I’m not sure anyone’s ever done a proper study, but anecdotally it seems like players that come through the college system seem to slow down somewhere around the 40-game mark early in their professional careers.
Justin Schultz has now played in 52 contests, and he’s in a bit of a slump.
Schultz in the AHL
Justin Schultz was a special player in the AHL during the lockout, rivaling Jordan Eberle for the (league!) scoring lead. In 34 games he scored 18 goals and added 30 assists, good for 48 points. Those would be impressive totals in the AHL at any time, but for a rookie professional during a lockout they were almost unbelievable.
That’s obvious when comparing Schultz’s totals to those of other defenders:
Basically, in terms of points, there was Justin Schultz, Oliver Ekman-Larsson, and guys who scored half as much as Justin Schultz. If Schultz had come in around Jake Gardiner territory, I would have been very impressed. If he’d come in near Slava Voynov and Nick Leddy, I’d have been fine with his offensive production. Instead, he laid waste to the league – Oklahoma City coach Todd Nelson called him the best player in the AHL, and for good reason.
Schultz in the NHL
Initially, Schultz was as impressive in the NHL as he was in the AHL. He stepped into the Oilers’ lineup and almost instantly assumed the role of number one defenceman, another jaw-dropping achievement for a rookie, even on a team like Edmonton with a relatively weak blue line. More than that, he excelled in the role – picking up points, and staying ahead of the curve in things like shots metrics and scoring chances.
The coaching staff embraced him – Schultz has played 20+ minutes in 16 of 18 games, has topped 25 minutes four times, and averages 22:40 per game, the top total on the team. He’s also the team’s most-used even-strength defencemen, playing 17:34 a night.
But Schultz hasn’t been as effective of late as he was early in the year, both by eye and by number:
Superficially, the scoring totals are identical – two goals, three assists, five points. But digging a little deeper, Schultz has dropped from plus-1 to minus-7 and seen his shot totals cut nearly in half. Scoring chances are also going the wrong way – over the first nine games, with Schultz on the ice the Oilers were in the black; over the last nine they’ve been out-chanced roughly 3-to-2.
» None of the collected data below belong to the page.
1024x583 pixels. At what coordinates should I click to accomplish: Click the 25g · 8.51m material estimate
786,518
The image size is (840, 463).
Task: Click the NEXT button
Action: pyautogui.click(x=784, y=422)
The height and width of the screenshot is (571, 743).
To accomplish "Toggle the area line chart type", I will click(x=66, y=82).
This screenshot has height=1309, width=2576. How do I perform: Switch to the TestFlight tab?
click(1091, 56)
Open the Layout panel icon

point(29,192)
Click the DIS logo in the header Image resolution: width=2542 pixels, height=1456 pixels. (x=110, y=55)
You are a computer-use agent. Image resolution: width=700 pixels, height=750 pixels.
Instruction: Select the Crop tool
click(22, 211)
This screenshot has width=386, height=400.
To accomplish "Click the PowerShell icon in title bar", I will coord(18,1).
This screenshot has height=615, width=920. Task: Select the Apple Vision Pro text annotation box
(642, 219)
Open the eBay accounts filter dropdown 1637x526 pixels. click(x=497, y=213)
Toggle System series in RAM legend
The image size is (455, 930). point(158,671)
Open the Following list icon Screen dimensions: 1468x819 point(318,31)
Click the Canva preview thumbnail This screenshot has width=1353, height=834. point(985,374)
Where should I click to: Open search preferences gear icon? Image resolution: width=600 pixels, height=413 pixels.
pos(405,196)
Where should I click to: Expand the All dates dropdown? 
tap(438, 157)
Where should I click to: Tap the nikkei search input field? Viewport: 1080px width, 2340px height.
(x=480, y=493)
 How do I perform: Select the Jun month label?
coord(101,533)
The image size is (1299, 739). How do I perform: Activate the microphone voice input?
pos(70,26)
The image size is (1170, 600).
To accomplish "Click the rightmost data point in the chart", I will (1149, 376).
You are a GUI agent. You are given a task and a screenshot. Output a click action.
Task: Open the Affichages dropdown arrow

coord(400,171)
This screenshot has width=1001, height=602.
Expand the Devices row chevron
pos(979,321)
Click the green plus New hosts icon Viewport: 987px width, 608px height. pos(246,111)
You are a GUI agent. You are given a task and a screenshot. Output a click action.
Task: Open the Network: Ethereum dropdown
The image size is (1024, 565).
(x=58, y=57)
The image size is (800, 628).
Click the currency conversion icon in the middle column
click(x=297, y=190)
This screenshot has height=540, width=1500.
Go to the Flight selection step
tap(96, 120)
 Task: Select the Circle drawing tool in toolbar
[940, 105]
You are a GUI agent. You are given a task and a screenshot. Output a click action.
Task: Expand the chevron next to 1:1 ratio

It’s possible that playing heavy minutes over more games in a shorter timeframe than Schultz is used to has worn him down somewhat. By all accounts, that’s one of the most difficult parts of making the jump to the pro ranks from college hockey. Additionally, Schultz has never had much of a respite – in Oklahoma, Todd Nelson leaned on him heavily and hasn’t taken long for Oilers head coach Ralph Krueger to take the same approach.
On the other hand, it’s still early in the NHL season. Every player has up and downs over the course of the year – even the most seasoned professionals are less than perfectly consistent. It could well just be that the last nine games represent a brief cold streak, and that Schultz will come out of it soon enough.